> Prompt
Where the line with "Sort by Hàng mới" appears below, start writing out lines exactly, and finish with the line with "The height and", which is included; write out nothing else.

> Records provided
______

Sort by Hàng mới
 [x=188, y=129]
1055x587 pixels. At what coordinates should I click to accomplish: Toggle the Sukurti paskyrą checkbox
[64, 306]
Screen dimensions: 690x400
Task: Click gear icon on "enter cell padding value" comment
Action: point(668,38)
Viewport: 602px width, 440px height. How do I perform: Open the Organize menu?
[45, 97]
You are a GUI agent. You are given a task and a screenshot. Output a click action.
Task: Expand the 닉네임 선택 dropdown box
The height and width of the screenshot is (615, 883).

______

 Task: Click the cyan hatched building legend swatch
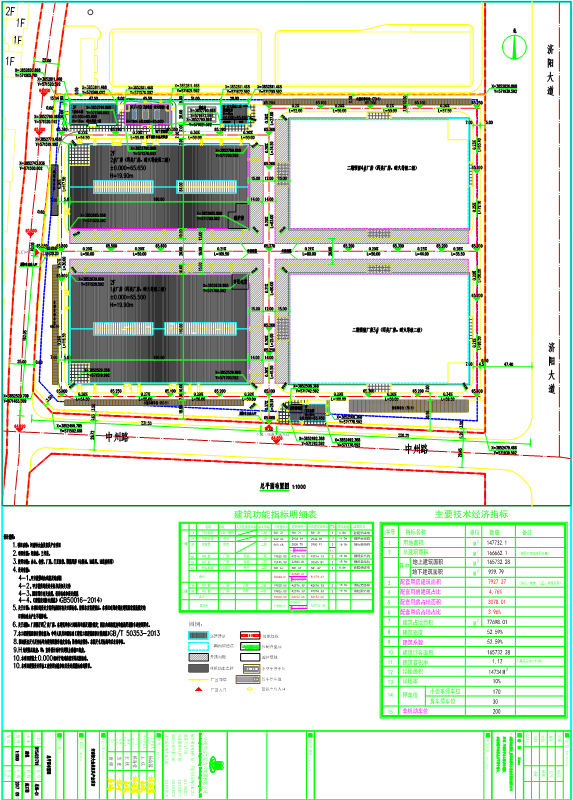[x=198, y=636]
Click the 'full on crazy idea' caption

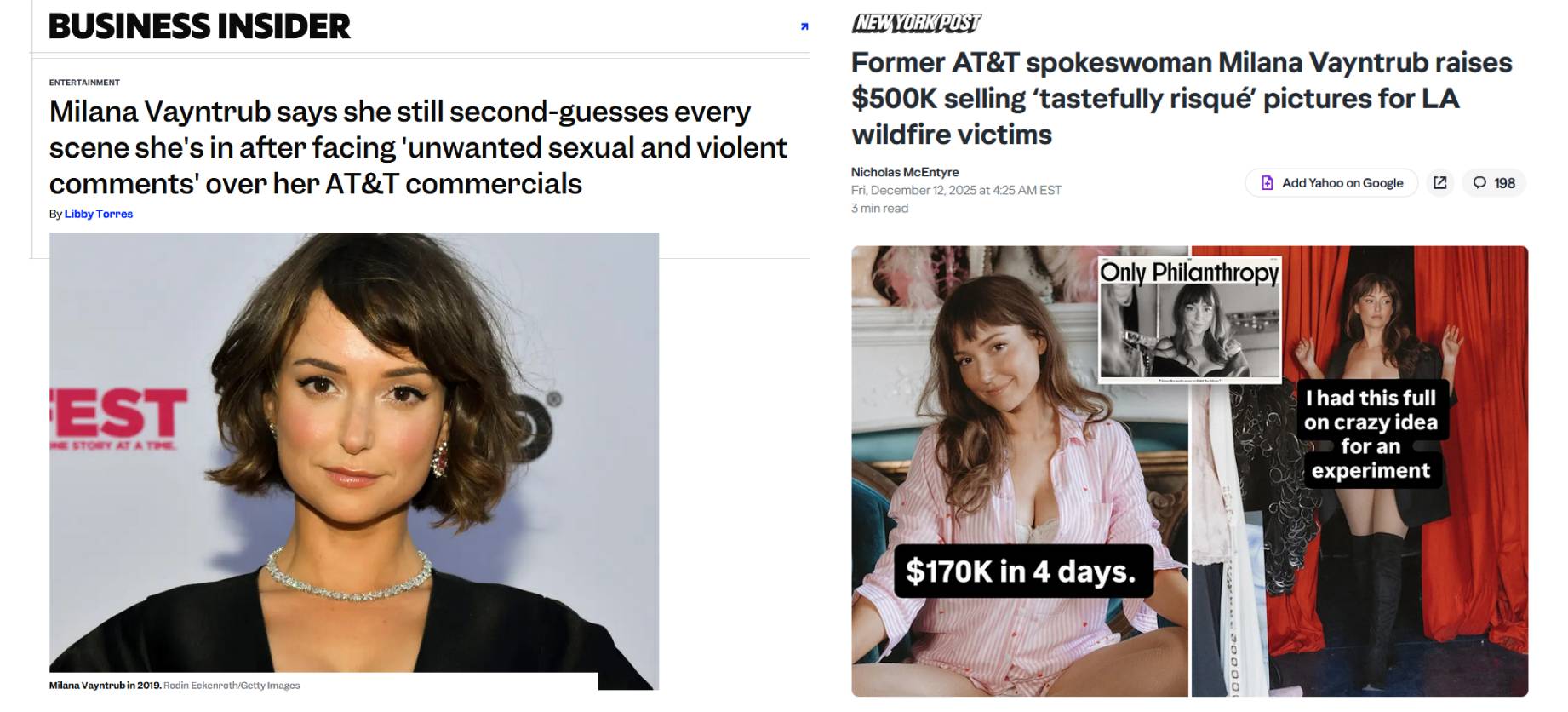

______

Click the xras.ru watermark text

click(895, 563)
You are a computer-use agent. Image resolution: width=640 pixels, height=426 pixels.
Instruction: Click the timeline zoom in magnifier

______

> Solution
Sort by Hàng mới
 [x=188, y=129]
1055x587 pixels. At what coordinates should I click to accomplish: Toggle the Sukurti paskyrą checkbox
[64, 306]
Screen dimensions: 690x400
Task: Click gear icon on "enter cell padding value" comment
Action: point(668,38)
Viewport: 602px width, 440px height. How do I perform: Open the Organize menu?
[45, 97]
You are a GUI agent. You are given a task and a screenshot. Output a click action.
Task: Expand the 닉네임 선택 dropdown box
The height and width of the screenshot is (615, 883).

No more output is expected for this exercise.